By Matthew Koehler, New West Unfiltered 1-25-08
http://www.wildwestinstitute.org/pdf/MEF_Logging.pdf
The photos at the link above are from the Middle East Fork logging project, the first Healthy Forests Restoration Act logging project in Montana. This area is up the East Fork of the Bitterroot River east of Sula on the Bitterroot National Forest.
This logging was done in 2007 under the guise of "community fire protection" and "restoring fire adapted ecosystems," even though the area sits four miles from the nearest home. Also, please keep in mind that the areas pictured were never logged before and were previously considered old-growth habitat by the Forest Service until 2005 – when they resurveyed it and determined it wasn't old-growth habitat after all so they could log it.
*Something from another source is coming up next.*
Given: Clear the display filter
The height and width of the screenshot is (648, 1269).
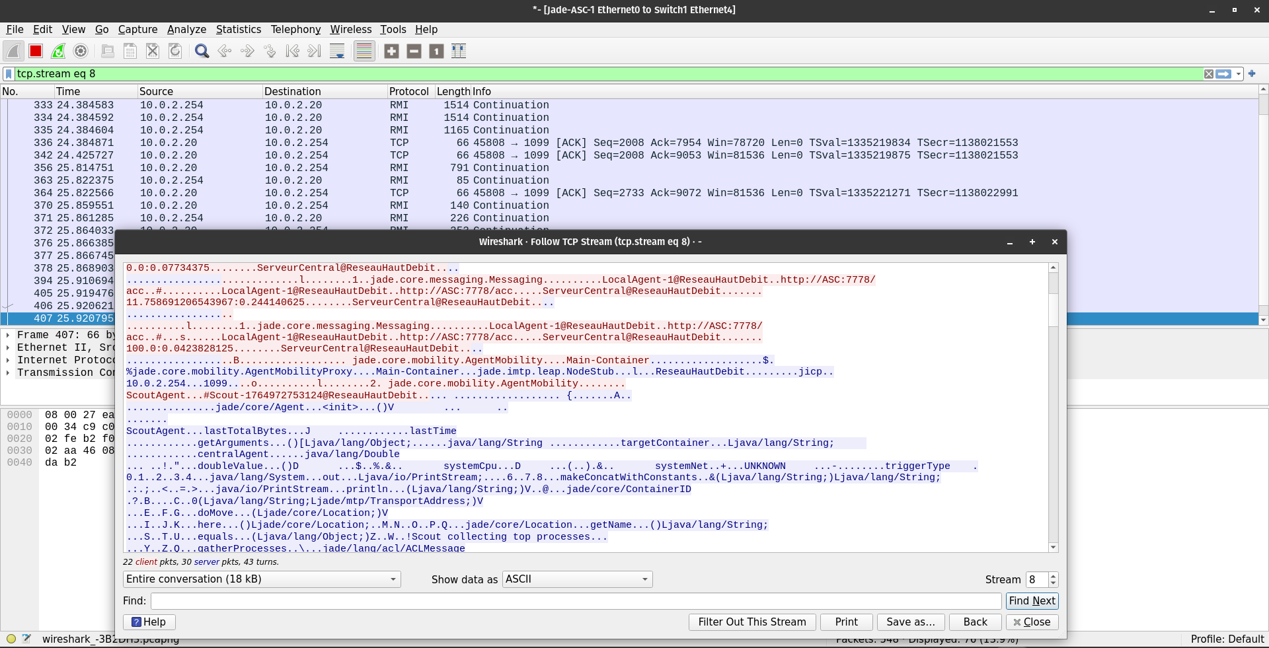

Look at the area now!
As you may recall, this has been a pretty controversial project since it was proposed in 2005 because the Forest Service and the logging industry wanted to cut down nearly 2,500 acres of previously unlogged forests far from homes under the guise of "restoration" and "fuel reduction."
The WildWest Institute and Friends of the Bitterroot supported nearly 2,000 acres of careful and strategic fuel reduction immediately adjacent to homes as part of this project, but we filed a lawsuit to stop the most egregious logging.
Unfortunately, our lawsuit is still pending in the federal court of appeals and while the wheels of justice move slowly the logging, er, I mean "fuel reduction" and "restoration," continues.